L'Assemblée vote le projet de loi sur l'Outre-mer, les députés radicaux de gauche s'abstiennent

Publié le par PRG

PARIS - Les députés français ont adopté jeudi le projet de loi pour "le développement économique des Outre-Mer" que le Sénat avait adopté le 12 mars après l'avoir adapté à la crise qui a secoué les Antilles et la Réunion en février.

 

Les députés français ont adopté jeudi le projet de loi pour "le développement économique des Outre-Mer" que le Sénat avait adopté le 12 mars après l'avoir adapté à la crise qui a secoué les Antilles et la Réunion en février. (Reuters)

Les groupes UMP et Nouveau centre ont voté pour.
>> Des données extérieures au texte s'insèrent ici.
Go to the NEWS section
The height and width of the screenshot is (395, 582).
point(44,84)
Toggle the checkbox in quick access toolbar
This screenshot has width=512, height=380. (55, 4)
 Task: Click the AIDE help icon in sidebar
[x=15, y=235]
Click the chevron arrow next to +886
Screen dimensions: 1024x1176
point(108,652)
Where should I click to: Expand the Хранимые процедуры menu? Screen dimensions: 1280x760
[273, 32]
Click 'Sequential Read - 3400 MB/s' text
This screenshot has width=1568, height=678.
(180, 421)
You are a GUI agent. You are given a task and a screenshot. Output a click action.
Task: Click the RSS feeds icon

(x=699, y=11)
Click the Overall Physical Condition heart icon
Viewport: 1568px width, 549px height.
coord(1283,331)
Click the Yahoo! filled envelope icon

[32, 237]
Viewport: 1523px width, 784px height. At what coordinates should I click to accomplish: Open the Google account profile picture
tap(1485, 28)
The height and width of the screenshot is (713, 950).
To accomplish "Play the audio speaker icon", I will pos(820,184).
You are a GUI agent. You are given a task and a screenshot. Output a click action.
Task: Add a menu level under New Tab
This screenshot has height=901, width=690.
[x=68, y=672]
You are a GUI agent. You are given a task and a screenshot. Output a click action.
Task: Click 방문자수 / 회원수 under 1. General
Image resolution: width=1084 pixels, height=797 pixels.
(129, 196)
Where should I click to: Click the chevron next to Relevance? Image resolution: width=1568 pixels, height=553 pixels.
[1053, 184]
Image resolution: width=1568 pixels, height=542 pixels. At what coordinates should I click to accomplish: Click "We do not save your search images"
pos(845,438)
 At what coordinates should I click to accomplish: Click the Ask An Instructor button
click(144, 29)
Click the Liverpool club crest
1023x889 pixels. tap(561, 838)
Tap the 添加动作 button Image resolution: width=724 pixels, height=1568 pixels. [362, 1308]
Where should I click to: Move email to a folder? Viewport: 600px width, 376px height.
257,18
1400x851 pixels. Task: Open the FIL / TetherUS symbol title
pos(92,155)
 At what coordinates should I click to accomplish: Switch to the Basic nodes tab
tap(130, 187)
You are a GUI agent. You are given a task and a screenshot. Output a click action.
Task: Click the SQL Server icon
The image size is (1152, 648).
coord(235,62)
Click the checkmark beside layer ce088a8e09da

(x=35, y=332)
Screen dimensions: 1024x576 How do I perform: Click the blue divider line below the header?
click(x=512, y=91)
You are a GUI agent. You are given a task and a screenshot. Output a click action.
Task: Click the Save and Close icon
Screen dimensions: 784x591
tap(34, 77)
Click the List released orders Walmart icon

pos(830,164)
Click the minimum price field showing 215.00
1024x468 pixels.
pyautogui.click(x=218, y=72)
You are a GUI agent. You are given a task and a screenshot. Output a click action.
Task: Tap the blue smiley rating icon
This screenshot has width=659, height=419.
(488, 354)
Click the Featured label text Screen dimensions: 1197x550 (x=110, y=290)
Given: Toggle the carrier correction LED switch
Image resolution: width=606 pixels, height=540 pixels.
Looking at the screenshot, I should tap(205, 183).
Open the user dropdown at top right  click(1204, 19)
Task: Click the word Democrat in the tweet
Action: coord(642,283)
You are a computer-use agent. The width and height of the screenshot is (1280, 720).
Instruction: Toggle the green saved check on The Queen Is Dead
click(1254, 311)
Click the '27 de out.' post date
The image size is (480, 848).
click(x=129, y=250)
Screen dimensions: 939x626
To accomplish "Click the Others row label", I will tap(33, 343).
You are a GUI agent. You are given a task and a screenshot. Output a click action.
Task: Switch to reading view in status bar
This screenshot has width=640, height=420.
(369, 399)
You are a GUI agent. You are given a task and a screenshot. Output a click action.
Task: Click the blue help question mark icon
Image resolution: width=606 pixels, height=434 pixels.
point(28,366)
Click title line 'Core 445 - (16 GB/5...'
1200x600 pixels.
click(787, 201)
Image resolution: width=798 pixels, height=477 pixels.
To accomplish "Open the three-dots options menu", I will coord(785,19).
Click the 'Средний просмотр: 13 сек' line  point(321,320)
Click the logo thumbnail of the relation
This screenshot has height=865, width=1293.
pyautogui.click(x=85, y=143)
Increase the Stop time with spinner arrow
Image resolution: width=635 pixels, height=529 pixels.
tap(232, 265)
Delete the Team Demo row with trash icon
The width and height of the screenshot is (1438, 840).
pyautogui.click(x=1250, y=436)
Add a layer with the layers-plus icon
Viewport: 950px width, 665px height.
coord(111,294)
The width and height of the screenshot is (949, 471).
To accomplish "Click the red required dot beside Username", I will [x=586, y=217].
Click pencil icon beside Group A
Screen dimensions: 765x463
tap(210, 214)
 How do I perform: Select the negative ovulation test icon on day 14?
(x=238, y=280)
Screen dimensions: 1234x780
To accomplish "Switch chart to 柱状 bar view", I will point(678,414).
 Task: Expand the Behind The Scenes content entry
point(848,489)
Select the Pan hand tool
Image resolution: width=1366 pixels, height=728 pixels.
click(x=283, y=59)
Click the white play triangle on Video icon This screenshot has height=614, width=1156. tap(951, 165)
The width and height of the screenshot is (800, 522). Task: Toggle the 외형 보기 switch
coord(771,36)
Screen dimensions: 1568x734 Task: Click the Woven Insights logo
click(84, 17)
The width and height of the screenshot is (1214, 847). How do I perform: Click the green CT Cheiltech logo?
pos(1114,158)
Les groupes socialiste, radical et citoyen et de la gauche démocrate et républicaine (PC et Verts) se sont abstenus.

Seules, deux députées de la Guyane apparentées PS ont voté contre ce texte présenté par Michèle Alliot-Marie, ministre de l'Intérieur, et Yves Jégo, secrétaire d'Etat à l'Outre-mer.

Le gouvernement ayant demandé l'urgence, une commission mixte paritaire Assemblée-Sénat sera convoquée fin avril pour mettre au point un texte commun qui sera soumis aux députés et aux sénateurs pour son adoption définitive en mai.

Le texte prévoit la création de zones franches d'activité pour les PME dans les quatre départements d'Outre-mer (Guadeloupe, Martinique, Guyane et Réunion) pour une durée de dix ans.

Il propose aussi de réorienter les dispositifs de défiscalisation vers le logement social, institue un plafond unique d'exonération des charges sociales et prévoit la création d'un fonds qui vise à faciliter les déplacements entre DOM et métropole.

Environ 150 millions d'euros supplémentaires ont été injectés dans le projet de loi, comme Nicolas Sarkozy s'y était engagé au plus fort de la crise en Guadeloupe.

Plusieurs amendements ont été retenus comme celui de Serge Letchimy (apparenté PS, Martinique), voté à l'unanimité avec le soutien du gouvernement, qui dispose que "les langues créoles font partie du patrimoine national".

L'examen s'est déroulé alors que le "collectif contre l'exploitation" LKP, à l'origine d'une grève générale de 44 jours en Guadeloupe, a dit qu'il ne participerait pas aux assises de l'Outre-mer.

A l'initiative du chef de l'Etat, des "états généraux de l'Outre-mer" se dérouleront dans les quatre DOM du 15 avril au 15 mai pour définir un nouveau modèle de développement.

Une synthèse sera présentée avant fin juin et un conseil interministériel se réunira en juillet.